:: Data supplied

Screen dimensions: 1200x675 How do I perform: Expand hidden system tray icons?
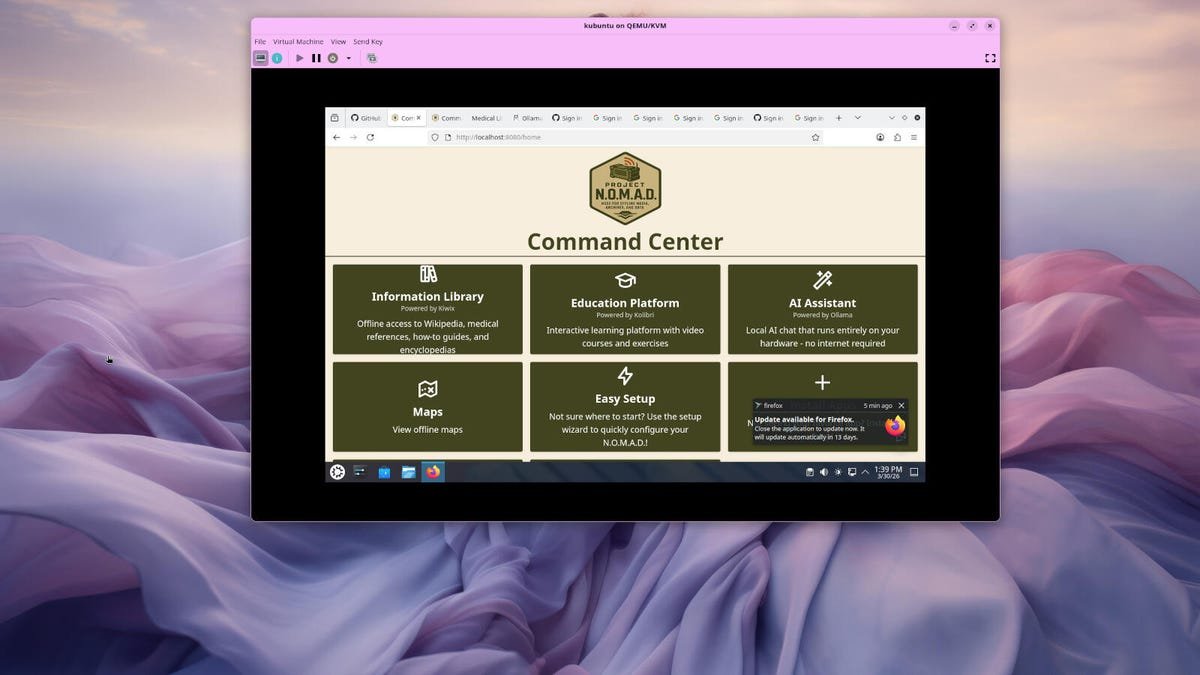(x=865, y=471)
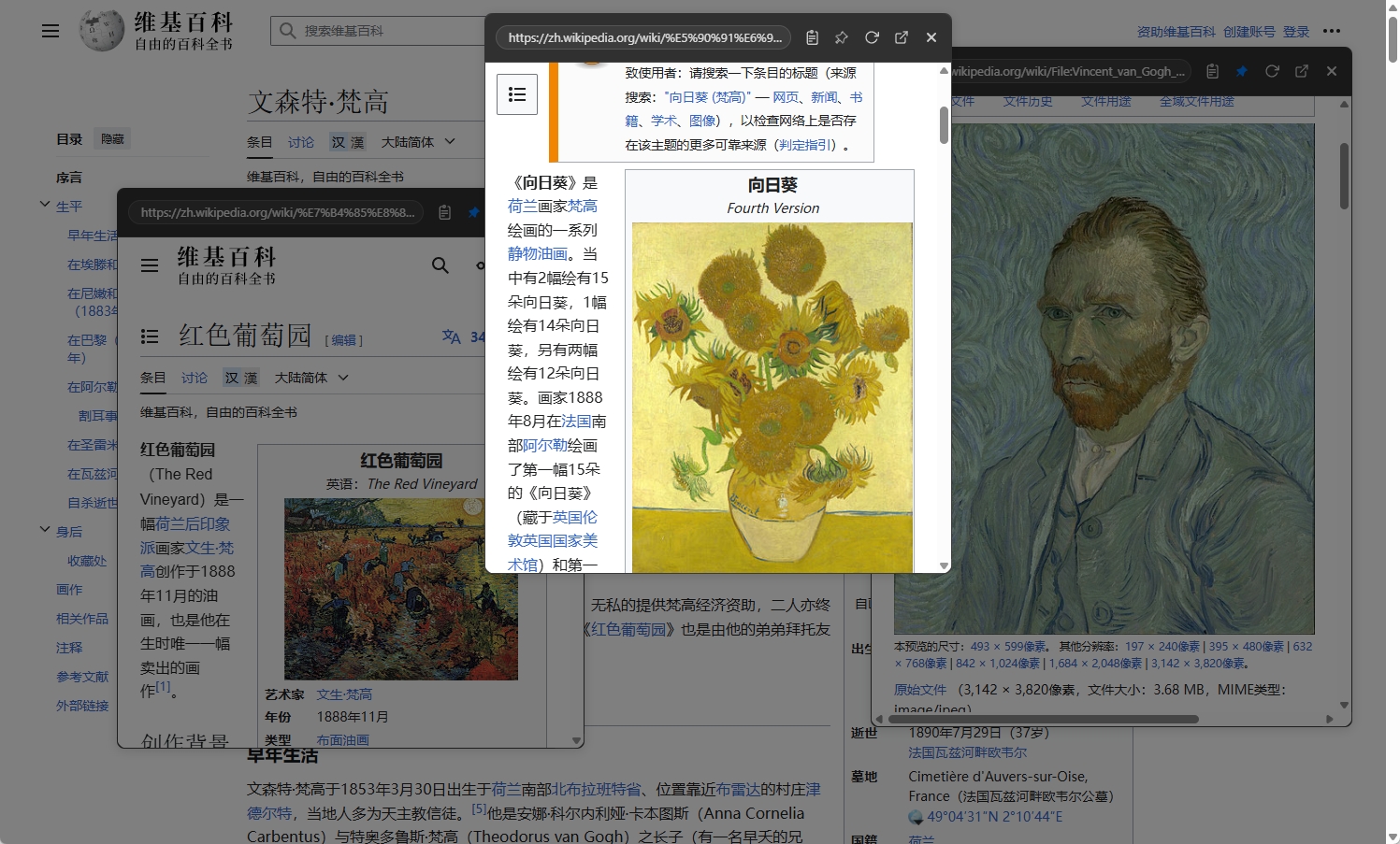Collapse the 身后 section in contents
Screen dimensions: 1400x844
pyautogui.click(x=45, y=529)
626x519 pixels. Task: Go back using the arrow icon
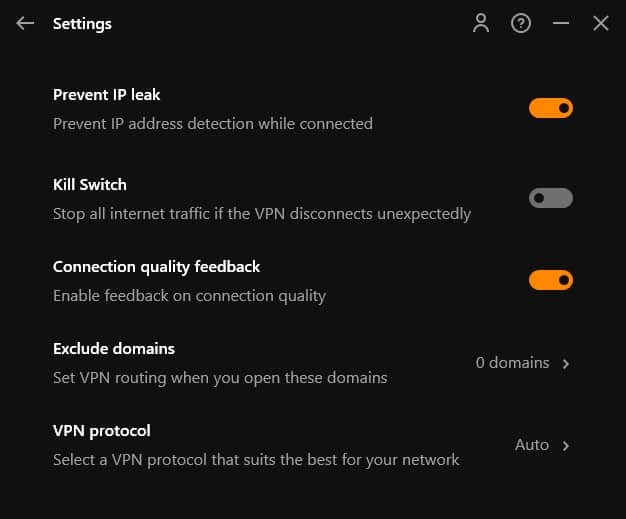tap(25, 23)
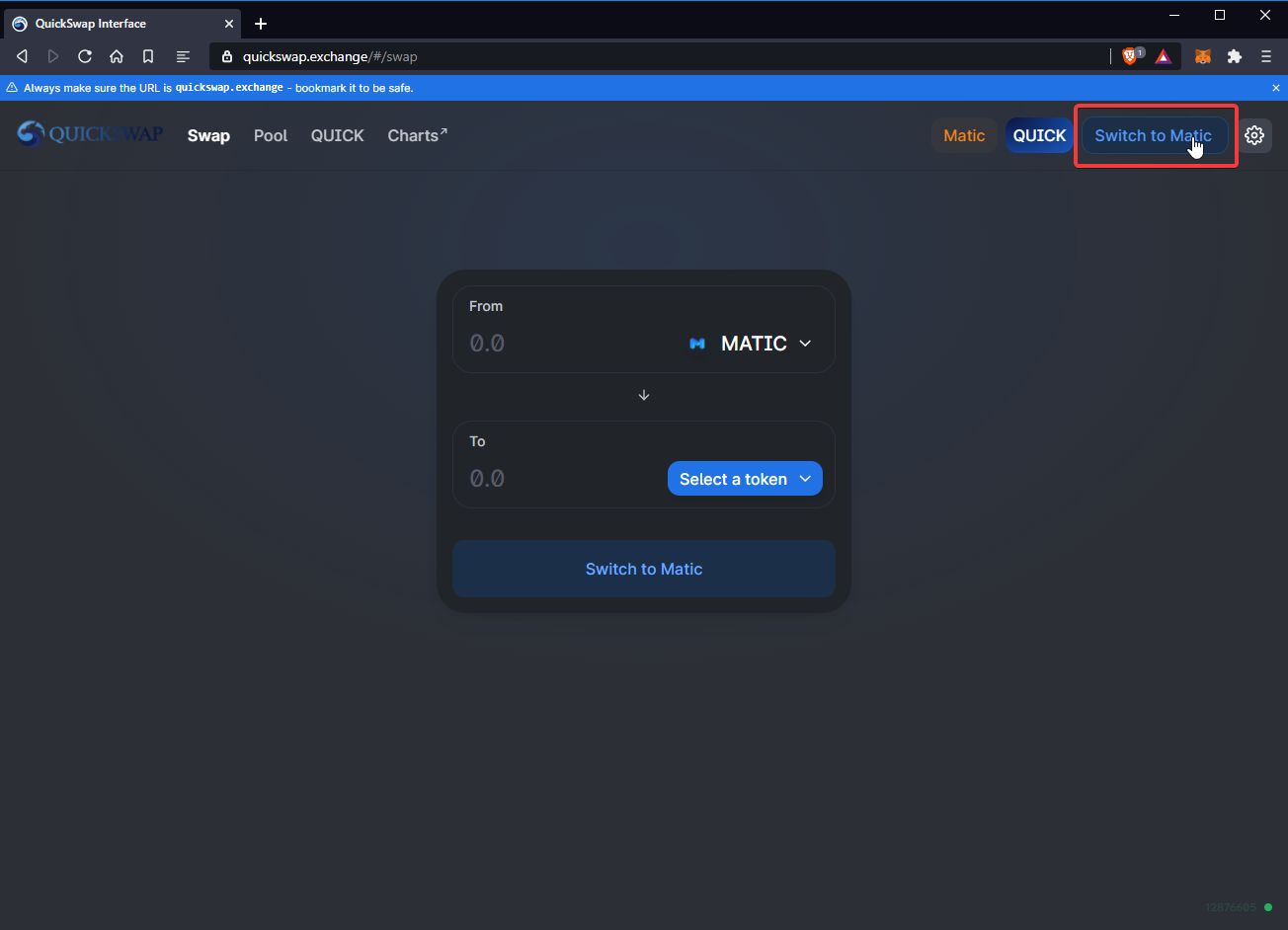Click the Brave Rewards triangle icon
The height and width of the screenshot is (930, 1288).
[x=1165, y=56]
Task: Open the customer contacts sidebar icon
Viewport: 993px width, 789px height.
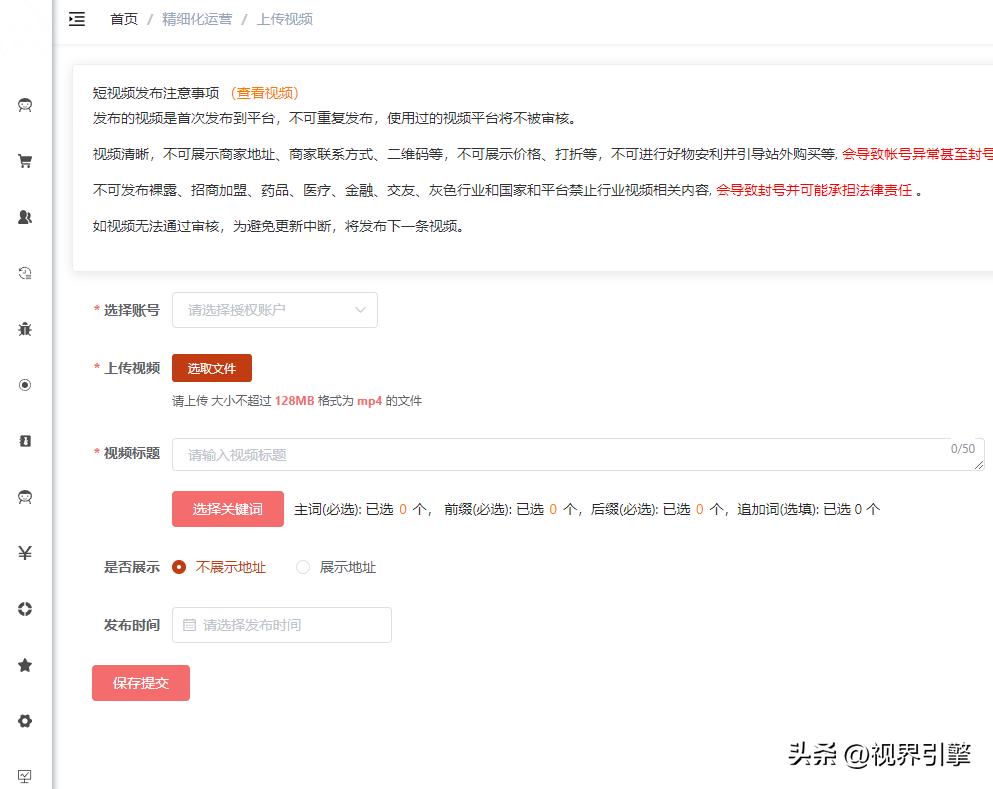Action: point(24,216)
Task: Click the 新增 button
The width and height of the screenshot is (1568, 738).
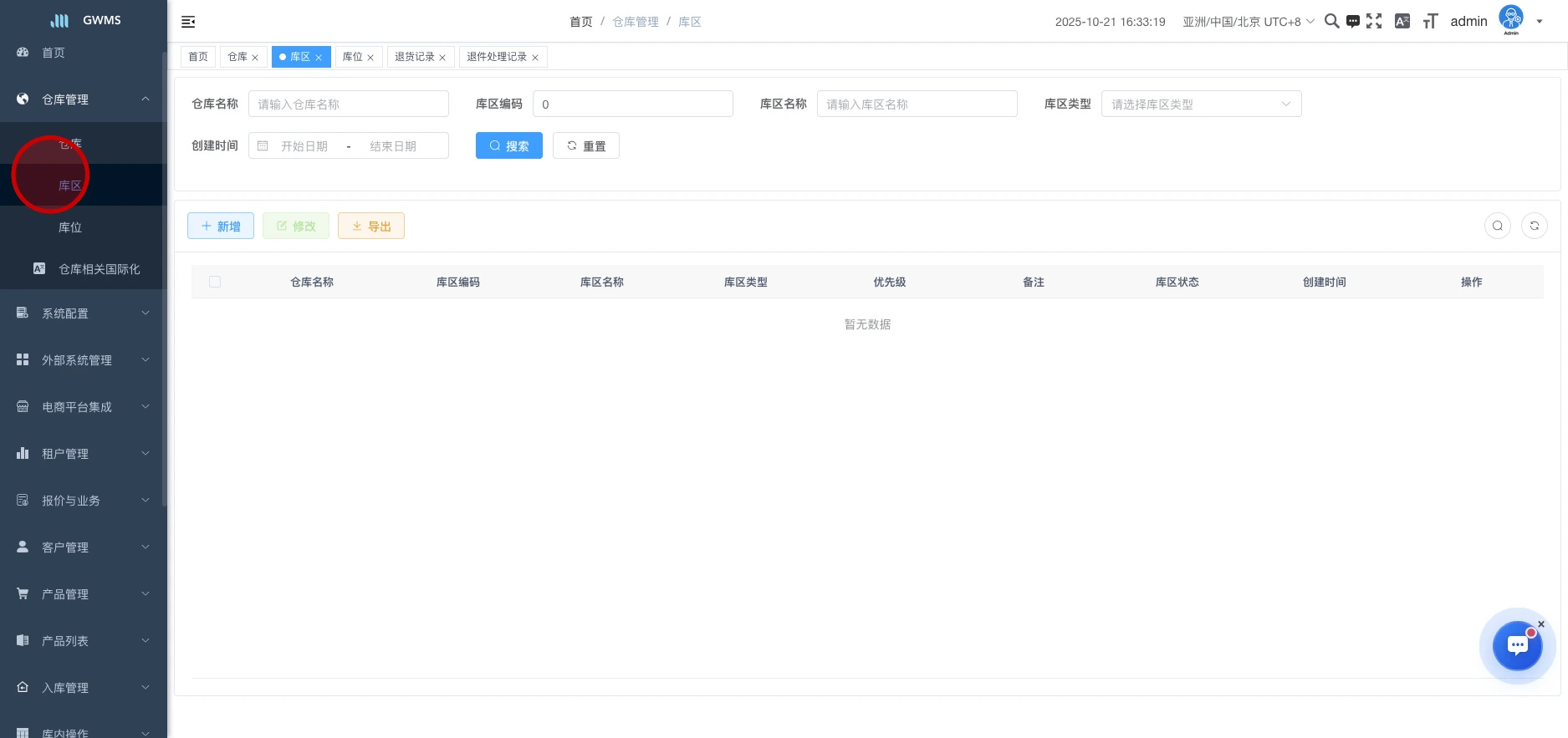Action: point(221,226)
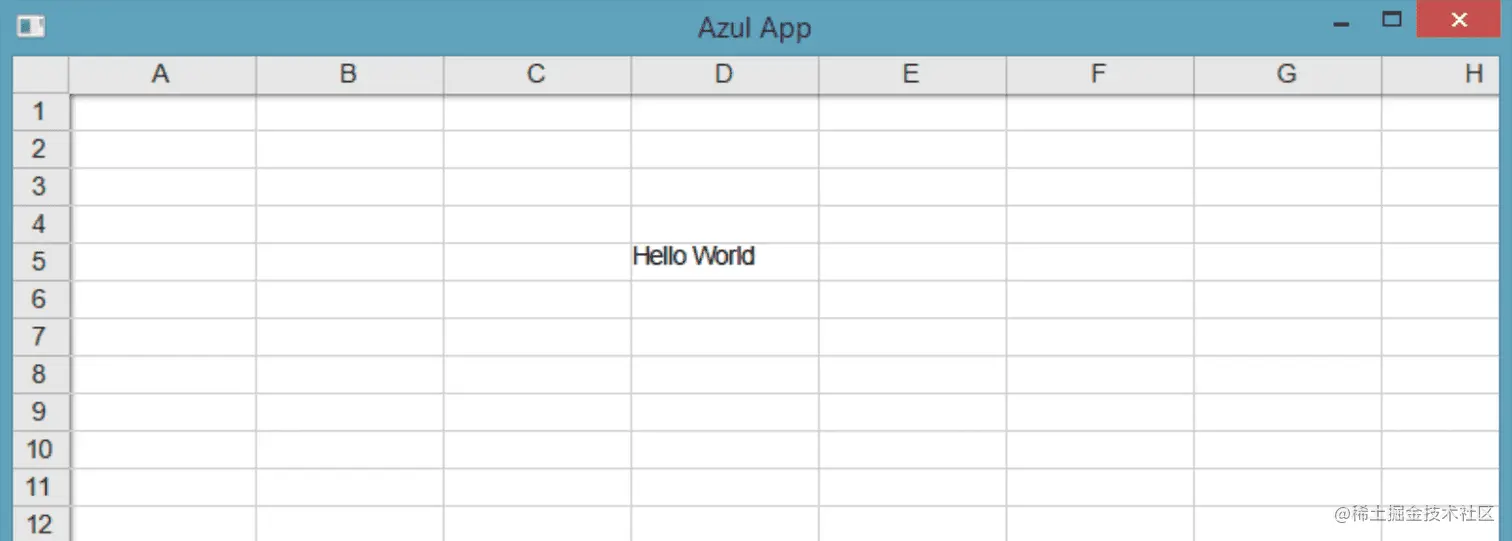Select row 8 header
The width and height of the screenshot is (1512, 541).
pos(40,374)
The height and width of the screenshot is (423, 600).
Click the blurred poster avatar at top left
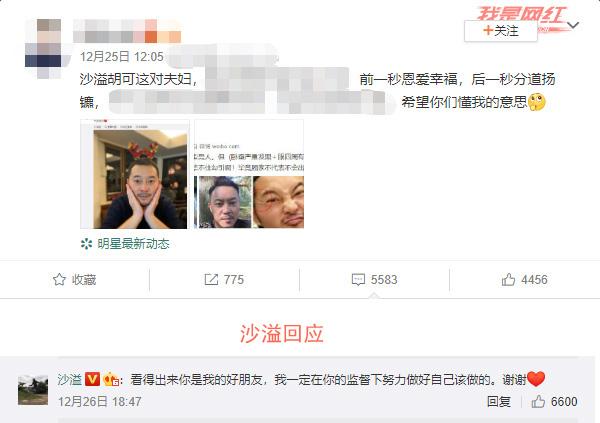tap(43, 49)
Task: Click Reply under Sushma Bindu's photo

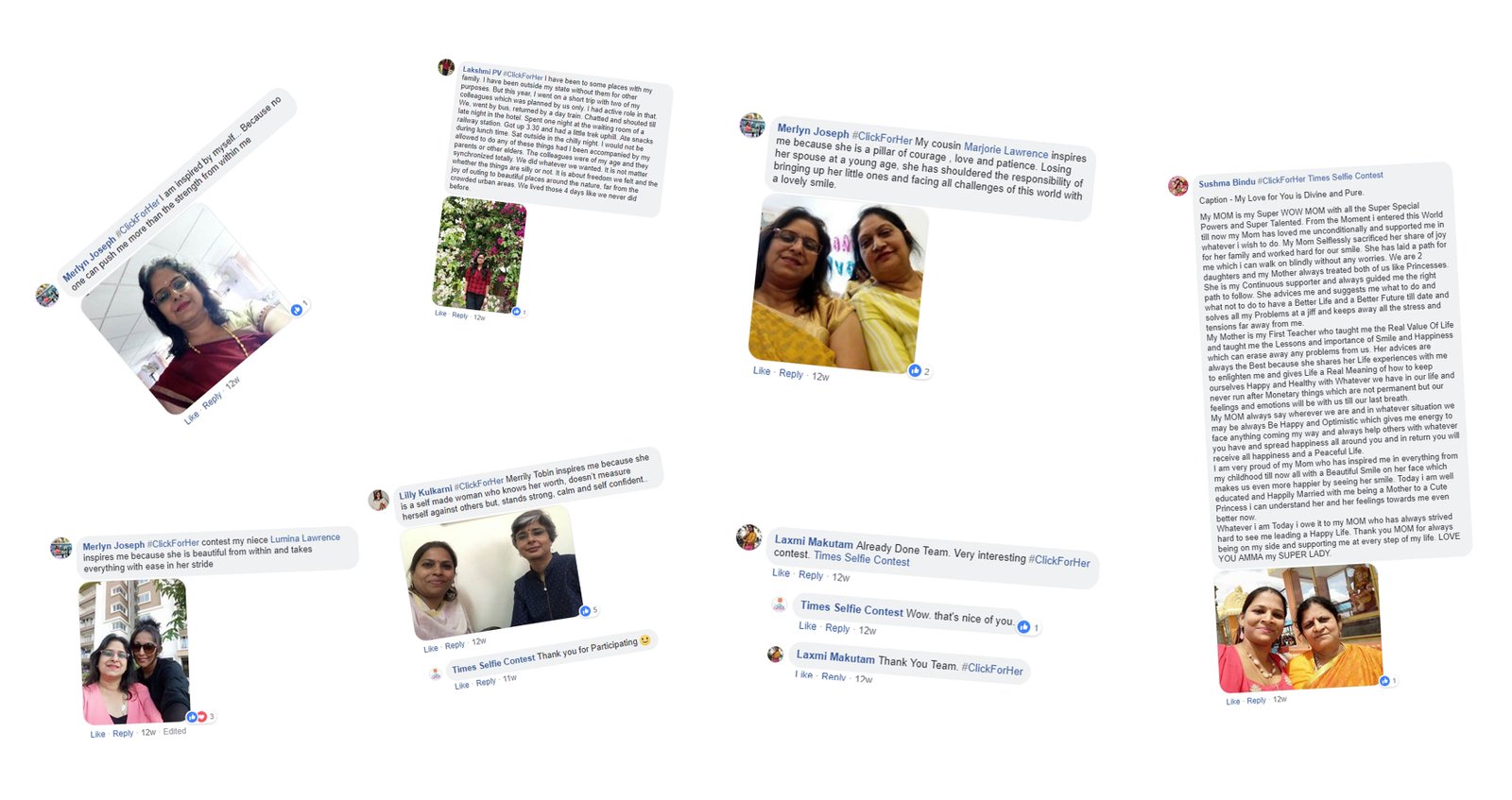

::::

Transcribe all entries above exactly. Omit the pictures.

▶ **Exercise response**
Screen dimensions: 1200x675 How do I perform: Expand hidden system tray icons?
(x=865, y=471)
Collapse the 身后 section in contents
Screen dimensions: 1400x844
pyautogui.click(x=45, y=529)
626x519 pixels. Task: Go back using the arrow icon
tap(25, 23)
Click the Brave Rewards triangle icon
The height and width of the screenshot is (930, 1288).
[x=1165, y=56]
Task: Open the customer contacts sidebar icon
Viewport: 993px width, 789px height.
Action: point(24,216)
Task: Click the 新增 button
The width and height of the screenshot is (1568, 738).
Action: point(221,226)
Select row 8 header
The width and height of the screenshot is (1512, 541).
pos(40,374)
The height and width of the screenshot is (423, 600).
Click the blurred poster avatar at top left
tap(43, 49)
Task: Click Reply under Sushma Bindu's photo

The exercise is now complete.